Achter bijvoeglijke en zelfstandige naamwoorden kun je zowel igi als iĝi gebruiken. Achter werkwoorden vrijwel altijd maar één van beide:

varma warm varmigi verwarmen varmiĝi warm worden
libera vrij liberigi bevrijden liberiĝi vrij worden
ano lid anigi tot lid maken aniĝi lid worden
gasto gast gastigi herbergen gastiĝi logeren

veni komen venigi doen komen/ontbieden
perdi verliezen perdiĝi verloren raken

Achter veni kun je wel igi plaatsen (men kan iemand laten komen), maar geen iĝi.
Zo kan achter perdi wel iĝi gezet worden, maar geen igi.
(Iets kan wel verloren raken maar je kunt iets niet doen verliezen).

Lijdend voorwerp

Om dit verder te verduidelijken, iets over de bepalingen met een n. Sommige van die bepalingen noemen we 'lijdend voorwerp'. Om te bepalen wat het lijdend voorwerp van een zin is vraag je wat wordt er verloren/gegeten/begonnen/bemind?

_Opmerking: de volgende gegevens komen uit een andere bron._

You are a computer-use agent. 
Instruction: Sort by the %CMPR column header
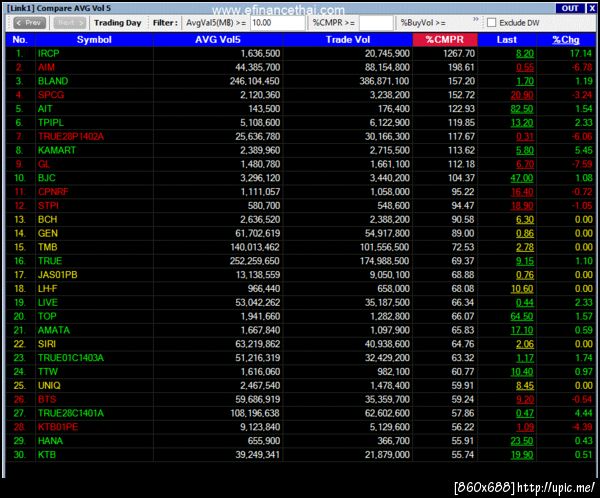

Zin Wat wordt er Lijdend voorwerp
Mi perdas la libron. Ik verlies het boek. verloren? het boek la libron
La knabo manĝis pomon. De jongen at een appel. gegeten? een appel pomon
La instruisto komencas la lecionon. De onderwijzer begint de les. begonnen? de les la lecionon
La patrino amas la infanojn. De moeder bemint de kinderen. bemind? de kinderen la infanojn

In de Nederlandse grammatica noemen we een werkwoord dat een lijdend voorwerp bij zich kan hebben, zoals de bovenstaande werkwoorden, een 'overgankelijk werkwoord'. Een werkwoord dat nooit een lijdend voorwerp bij zich heeft noemen we een 'onovergankelijk werkwoord'.

Sommige Nederlandse werkwoorden kunnen zowel overgankelijk als onovergankelijk gebruikt worden, bijvoorbeeld:

Werkwoord Overgankelijk gebruikt Onovergankelijk gebruikt
hangen ik hang de jas aan de kapstok de jas hangt aan de kapstok
breken ik breek een glas het glas breekt
koken ik kook de melk de melk kookt

In het Esperanto spreken we van transitivaj = overgankelijke en netransitivaj = onovergankelijke verboj. Let op! Een Esperantowerkwoord kan nooit op twee manieren gebruikt worden, zoals in het Nederlands.

De woorden turni = draaien, komenci = beginnen, rompi = breken zijn in het Esperanto 'transitivaj verboj' dus met lijdend voorwerp!

Esperanto Nederlands
Li turnas la radon. Hij draait het wiel.
La instruisto komencas la lecionon. De onderwijzer begint de les.
Mi rompis la glason. Ik brak het glas

Willen we deze werkwoorden onovergankelijk gebruiken dan kan dat met behulp van iĝi.

La rado turniĝas. het wiel draait.
La leciono komenciĝas. de les begint.
La glaso rompiĝis. het glas brak.

Een 'netransitiva verbo' dat dus geen lijdend voorwerp kan hebben is bijvoorbeeld veni = komen zoals in La kuracisto venas = de dokter komt. Wil je het overgankelijk gebruiken, bijvoorbeeld in de zin: Wij laten de dokter komen, dan zet je daarvoor igi achter de stam van het werkwoord: Ni venigas la kuraciston = wij laten de dokter komen.

Nog enkele voorbeelden van onovergankelijke werkwoorden en hoe je die overgankelijk kunt maken:

De jas hangt.La mantelo pendas.
Hij hangt de jas op.Li pendigas la mantelon.
Het water kookt.La akvo bolas.
Ik kook het water.Mi boligas la akvon.
La cigno mortas.de zwaan sterft.
Ili mortigis la malamikojn.Zij doodden de vijanden.
La infano kuŝas en la lito.Het kind ligt in bed.
La patrino kuŝigas la infanon en la liton.De moeder legt het kind in bed.